» DATA RECORDS:
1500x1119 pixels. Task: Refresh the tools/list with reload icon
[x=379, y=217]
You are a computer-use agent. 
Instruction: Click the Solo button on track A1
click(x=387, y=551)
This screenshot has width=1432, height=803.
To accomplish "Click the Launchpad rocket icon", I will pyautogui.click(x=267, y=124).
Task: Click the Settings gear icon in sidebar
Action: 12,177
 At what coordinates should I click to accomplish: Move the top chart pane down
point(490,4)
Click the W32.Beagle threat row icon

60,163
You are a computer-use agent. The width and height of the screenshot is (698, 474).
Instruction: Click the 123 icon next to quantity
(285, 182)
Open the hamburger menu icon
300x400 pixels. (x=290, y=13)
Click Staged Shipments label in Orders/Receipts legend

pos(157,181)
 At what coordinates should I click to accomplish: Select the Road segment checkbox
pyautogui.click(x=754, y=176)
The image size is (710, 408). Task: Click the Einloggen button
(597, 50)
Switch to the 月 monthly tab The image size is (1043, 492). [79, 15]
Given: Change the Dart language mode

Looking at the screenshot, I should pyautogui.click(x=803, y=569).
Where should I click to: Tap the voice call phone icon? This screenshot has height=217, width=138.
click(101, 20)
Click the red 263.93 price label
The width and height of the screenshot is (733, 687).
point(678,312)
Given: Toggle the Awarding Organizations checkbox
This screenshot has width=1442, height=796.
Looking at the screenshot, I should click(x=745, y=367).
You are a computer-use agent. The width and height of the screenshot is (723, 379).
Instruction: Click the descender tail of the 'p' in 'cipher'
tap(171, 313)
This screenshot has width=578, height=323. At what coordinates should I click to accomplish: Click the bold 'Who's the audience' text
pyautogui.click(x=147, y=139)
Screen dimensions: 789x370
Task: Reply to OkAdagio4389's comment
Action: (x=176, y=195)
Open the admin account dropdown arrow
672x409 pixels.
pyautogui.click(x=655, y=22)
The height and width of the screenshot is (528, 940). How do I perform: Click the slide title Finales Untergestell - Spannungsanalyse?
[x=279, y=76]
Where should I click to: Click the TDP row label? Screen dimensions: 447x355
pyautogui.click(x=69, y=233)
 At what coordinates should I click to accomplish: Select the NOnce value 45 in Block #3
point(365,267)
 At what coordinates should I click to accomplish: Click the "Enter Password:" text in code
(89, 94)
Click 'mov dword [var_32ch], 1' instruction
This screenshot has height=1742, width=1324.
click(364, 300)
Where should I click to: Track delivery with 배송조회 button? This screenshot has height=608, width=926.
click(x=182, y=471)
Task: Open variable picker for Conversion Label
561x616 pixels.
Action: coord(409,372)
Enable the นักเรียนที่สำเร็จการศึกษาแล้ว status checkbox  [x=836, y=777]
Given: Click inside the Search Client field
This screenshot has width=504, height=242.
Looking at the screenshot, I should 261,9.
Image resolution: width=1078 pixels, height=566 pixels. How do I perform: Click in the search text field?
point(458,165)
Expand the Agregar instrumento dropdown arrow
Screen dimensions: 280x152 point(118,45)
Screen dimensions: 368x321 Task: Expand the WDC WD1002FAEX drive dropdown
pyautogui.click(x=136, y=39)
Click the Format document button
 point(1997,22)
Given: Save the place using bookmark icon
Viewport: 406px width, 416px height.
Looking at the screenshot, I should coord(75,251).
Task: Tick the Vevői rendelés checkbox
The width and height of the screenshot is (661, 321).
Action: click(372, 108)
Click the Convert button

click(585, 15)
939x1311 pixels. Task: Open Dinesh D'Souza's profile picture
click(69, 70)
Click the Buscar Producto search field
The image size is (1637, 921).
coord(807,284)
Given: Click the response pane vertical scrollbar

» SET EXERCISE: Write out the rows exactly, beginning with the very first line and ending with the line that contains "should pyautogui.click(x=803, y=569).", both ends included.

» RESULT OF THIS TASK:
1500x1119 pixels. Task: Refresh the tools/list with reload icon
[x=379, y=217]
You are a computer-use agent. 
Instruction: Click the Solo button on track A1
click(x=387, y=551)
This screenshot has width=1432, height=803.
To accomplish "Click the Launchpad rocket icon", I will pyautogui.click(x=267, y=124).
Task: Click the Settings gear icon in sidebar
Action: 12,177
 At what coordinates should I click to accomplish: Move the top chart pane down
point(490,4)
Click the W32.Beagle threat row icon

60,163
You are a computer-use agent. The width and height of the screenshot is (698, 474).
Instruction: Click the 123 icon next to quantity
(285, 182)
Open the hamburger menu icon
300x400 pixels. (x=290, y=13)
Click Staged Shipments label in Orders/Receipts legend

pos(157,181)
 At what coordinates should I click to accomplish: Select the Road segment checkbox
pyautogui.click(x=754, y=176)
The image size is (710, 408). Task: Click the Einloggen button
(597, 50)
Switch to the 月 monthly tab The image size is (1043, 492). [79, 15]
Given: Change the Dart language mode

Looking at the screenshot, I should pyautogui.click(x=803, y=569).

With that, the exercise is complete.